Trecho selecionado
“Quem não é capaz de ser pobre, não é capaz de ser livre.”
A Frase Inspiradora do dia – de Victor Hugo em seu poema Os Miseráveis
Abro essa semana, de forma diferente, com uma bela dica de cultura – dica de um dos melhores livros que já li até hoje que gerou uma das peças de teatro que mais me encantaram na vida :
Leia o Livro : A Boa Alma de Setsuan.
Excelente texto do gênio Bertolt Brecht, obra dos anos 40 que retrata uma história na qual os deuses ficam preocupados com o rumo que está sendo tomado pelos seres humanos na terra, todos eles perdidos em volta de seus valores e crenças pessoais e morais.
Preocupados lá de cima, os deuses resolvem pousar na Terra para conferir com os próprios olhos a atual situação do mundo e ficam perplexos e muito preocupados com o que encontram.

O que fazer
Resuma o parágrafo do trecho acima que começa com “Excelente texto do gênio Bertolt Brecht”, mantendo os fatos principais.

Material fornecido
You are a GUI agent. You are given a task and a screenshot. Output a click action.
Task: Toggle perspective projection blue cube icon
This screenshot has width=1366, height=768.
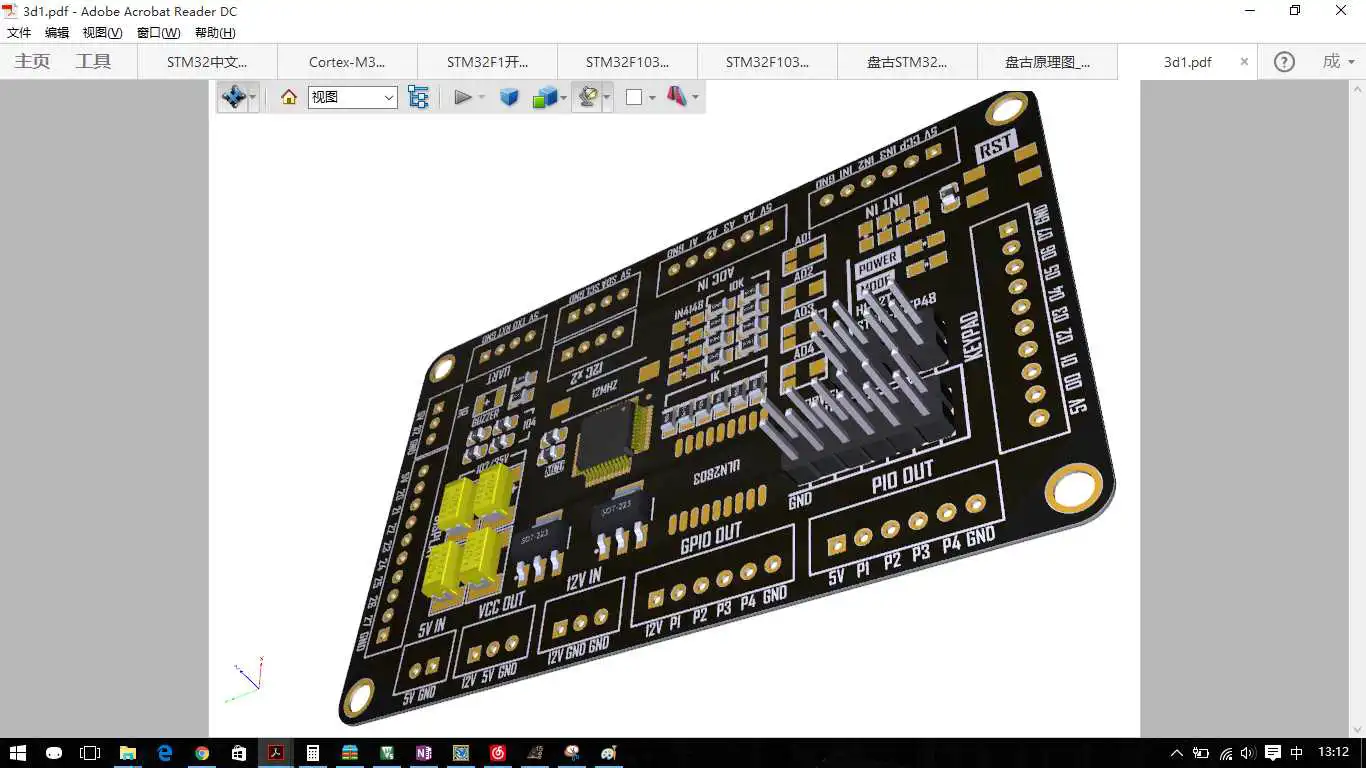[x=509, y=97]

Resposta
Obra de Bertolt Brecht dos anos 40. Nela, os deuses se preocupam com o rumo que os seres humanos estão tomando na Terra, todos perdidos em seus valores e crenças pessoais e morais.